Best-Practice SVC/Storwize SAN Connectivity and Zoning 

The figure below depicts best-practice port connectivity and zoning for SVC and Controllers on a dual-core Fabric Design.  (This assumes you have two redundant fabrics, each of which is configured like the below).     As we can see  ideally our SVC Cluster and controllers are connected to both of our core switches.  A single-core design obviously does not have the potential for mis-configuration since all SVC and Controller ports on a given fabric are connected to the same physical switch.   A mesh design we would want to use the same basic principles of connecting SVC and controller ports to the same physical switch(es).   Zoning must be configured such that the SVC ports on each switch are zoned only to the Controller ports attached to the same switch.  The goal is to avoid unnecessary traffic flowing across the ISL between the switches.     In the example below, we have two zones.  Zone 1 includes the SVC and Controller ports attached to the left-most switch.  Zone 2 includes the SVC and controller ports attached to the right-most switch.

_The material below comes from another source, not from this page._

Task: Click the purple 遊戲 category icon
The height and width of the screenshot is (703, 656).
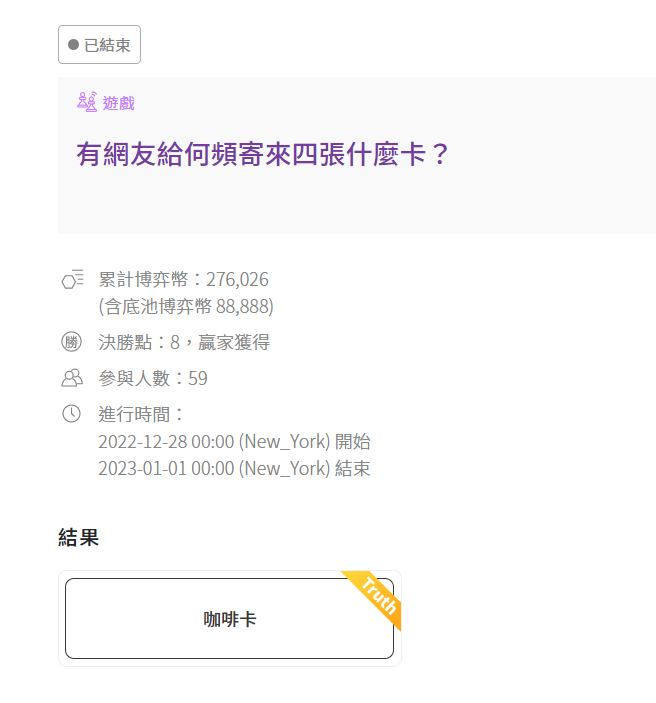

Customer Deviations from Best-Practice on a Dual-Core Fabric

The next figure is the design the customer had.  The switches in question  are Brocade-branded, but the design would be flawed regardless of the switch vendor.  The problem should be be obvious.  With the below design, all traffic moving from the SVC to the backend controllers has to cross the ISL, in this case it was a 32 Gbps trunk.  The switch data showed multiple ports in the trunk were congested - there were transmit discards and timeouts on frames moving in both directions, and both switches were logging bottleneck messages on the ports in the trunk.  The SVC was logging repeated instances of command timeouts and errors indicating it was having problems talking to ports on the Controllers.    Lastly, the SVC was showing elevated response times to the Flash storage.  All of this was due to the congested ISL.  With this design, the client was not  getting the ROI or response times it should have been  getting from the Flash storage.  Of course all of the error correction and recovery caused an increased load on the fabric and re-transmission of frames which made an already untenable situation worse.   The immediate fix to provide some relief was to double the bandwidth of the ISL on both fabrics.  The long-term fix was to re-connect ports and zone appropriately to get to best-practice.  

Customer Host Connectivity and a Visual of the Effect on the Fabric

The last figure shows the customer host connectivity and the effect on the fabric of this flawed fabric design.   We can see from the figure that the client had both the underperforming hosts and the GPFS/Spectrum Scale cluster connected to DCX 2 where the Controllers were connected.    With this design, we can see that data must traverse the ISL 4 times.  Traffic on the ISLs could be immediately reduced by half by moving half of the SVC ports to DCX2 and half the controller ports to DCX1 and then zoning to best practice as in the first figure in this blog post.     In addition to the unnecessary traffic on the congested ISL, redundancy is reduced since this design is vulnerable to a failure of either DCX 1 or DCX 2.  While the client did have a redundant fabric, a failure of either of those switches means a total loss of connectivity from SVC to Controllers on one of the fabrics.  That is significant.   ISL traffic could be further reduced (and reliability increased at the host level) by moving half of the GPFS cluster (and other critical host ports) to DCX 1 and zoning appropriately.  In this way, the only traffic crossing the ISLs would be hosts or other devices that don't have enough ports to be connected to both cores and whatever traffic is necessary to maintain the fabric.  Both the SVC to Controller and the host to SVC traffic would then be much less vulnerable to any delays on the ISLs or congestion in either fabric.